**What you need to do:** Pull every line holding the word "will" out of the data and copy it.

[Saved entries]
[Start of Attachment]

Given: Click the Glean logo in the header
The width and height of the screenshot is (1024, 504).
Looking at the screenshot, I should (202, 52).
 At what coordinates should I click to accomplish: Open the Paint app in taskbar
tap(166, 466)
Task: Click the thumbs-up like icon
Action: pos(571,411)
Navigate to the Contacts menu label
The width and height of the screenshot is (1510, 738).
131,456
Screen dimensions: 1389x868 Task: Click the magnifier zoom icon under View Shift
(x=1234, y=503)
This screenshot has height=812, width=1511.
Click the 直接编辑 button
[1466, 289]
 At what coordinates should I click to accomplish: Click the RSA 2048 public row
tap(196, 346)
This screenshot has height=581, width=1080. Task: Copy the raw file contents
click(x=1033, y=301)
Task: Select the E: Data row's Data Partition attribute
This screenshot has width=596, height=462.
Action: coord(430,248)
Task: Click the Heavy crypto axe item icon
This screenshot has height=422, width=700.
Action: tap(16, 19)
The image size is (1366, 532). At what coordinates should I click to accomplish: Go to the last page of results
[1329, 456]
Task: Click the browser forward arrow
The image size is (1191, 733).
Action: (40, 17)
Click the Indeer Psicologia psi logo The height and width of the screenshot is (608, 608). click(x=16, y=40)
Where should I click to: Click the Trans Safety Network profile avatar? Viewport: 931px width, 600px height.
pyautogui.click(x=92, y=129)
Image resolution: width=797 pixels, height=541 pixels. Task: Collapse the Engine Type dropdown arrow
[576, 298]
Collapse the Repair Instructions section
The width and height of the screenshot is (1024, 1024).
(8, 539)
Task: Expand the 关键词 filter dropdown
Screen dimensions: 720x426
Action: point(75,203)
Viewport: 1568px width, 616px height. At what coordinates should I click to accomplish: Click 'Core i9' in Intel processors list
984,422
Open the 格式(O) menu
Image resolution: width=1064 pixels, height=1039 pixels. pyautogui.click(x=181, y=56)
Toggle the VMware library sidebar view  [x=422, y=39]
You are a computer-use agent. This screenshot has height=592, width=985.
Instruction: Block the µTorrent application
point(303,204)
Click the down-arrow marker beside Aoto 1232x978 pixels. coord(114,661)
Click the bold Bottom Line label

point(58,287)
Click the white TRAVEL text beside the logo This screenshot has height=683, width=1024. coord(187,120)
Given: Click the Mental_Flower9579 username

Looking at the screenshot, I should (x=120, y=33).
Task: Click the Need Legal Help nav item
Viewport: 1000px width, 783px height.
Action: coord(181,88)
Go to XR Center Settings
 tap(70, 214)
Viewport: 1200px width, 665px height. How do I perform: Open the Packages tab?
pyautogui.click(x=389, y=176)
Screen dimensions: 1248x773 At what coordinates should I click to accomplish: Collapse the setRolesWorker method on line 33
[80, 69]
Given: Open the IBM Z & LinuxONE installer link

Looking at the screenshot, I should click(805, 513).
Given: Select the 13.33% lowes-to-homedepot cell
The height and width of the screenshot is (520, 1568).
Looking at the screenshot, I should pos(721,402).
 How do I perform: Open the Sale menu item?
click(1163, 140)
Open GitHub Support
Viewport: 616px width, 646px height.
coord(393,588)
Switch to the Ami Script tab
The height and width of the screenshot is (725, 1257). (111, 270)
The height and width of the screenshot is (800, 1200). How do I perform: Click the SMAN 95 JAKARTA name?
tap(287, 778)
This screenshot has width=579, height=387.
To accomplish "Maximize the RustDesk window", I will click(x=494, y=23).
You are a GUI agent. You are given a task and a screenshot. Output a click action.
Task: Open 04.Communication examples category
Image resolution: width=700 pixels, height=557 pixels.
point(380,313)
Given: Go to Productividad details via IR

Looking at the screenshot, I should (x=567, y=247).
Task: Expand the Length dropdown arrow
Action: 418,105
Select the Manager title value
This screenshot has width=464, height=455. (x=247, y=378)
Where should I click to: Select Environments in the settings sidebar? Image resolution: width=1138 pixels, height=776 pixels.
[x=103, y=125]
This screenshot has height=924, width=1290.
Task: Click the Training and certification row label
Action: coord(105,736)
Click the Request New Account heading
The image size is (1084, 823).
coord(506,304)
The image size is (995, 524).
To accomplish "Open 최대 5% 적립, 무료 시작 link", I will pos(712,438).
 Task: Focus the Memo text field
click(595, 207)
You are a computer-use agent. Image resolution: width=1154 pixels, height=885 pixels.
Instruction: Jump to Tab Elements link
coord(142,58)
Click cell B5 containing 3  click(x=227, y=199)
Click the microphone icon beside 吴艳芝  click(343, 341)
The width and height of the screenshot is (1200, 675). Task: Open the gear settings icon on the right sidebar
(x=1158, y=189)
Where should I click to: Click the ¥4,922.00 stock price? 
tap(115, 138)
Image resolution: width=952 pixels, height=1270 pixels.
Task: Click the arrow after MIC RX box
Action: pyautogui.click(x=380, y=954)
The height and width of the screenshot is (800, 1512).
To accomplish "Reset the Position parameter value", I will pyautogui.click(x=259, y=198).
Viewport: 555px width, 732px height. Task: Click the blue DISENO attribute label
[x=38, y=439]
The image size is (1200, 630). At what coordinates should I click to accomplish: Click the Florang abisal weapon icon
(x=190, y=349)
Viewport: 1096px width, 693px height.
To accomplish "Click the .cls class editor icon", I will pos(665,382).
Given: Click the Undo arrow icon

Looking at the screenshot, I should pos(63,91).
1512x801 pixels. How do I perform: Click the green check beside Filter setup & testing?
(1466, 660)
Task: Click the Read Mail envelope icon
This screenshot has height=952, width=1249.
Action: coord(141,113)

[End of Attachment]

**Expected answer:**
To accomplish "Maximize the RustDesk window", I will click(x=494, y=23).
To accomplish "Open 최대 5% 적립, 무료 시작 link", I will pos(712,438).
To accomplish "Reset the Position parameter value", I will pyautogui.click(x=259, y=198).
To accomplish "Click the .cls class editor icon", I will pos(665,382).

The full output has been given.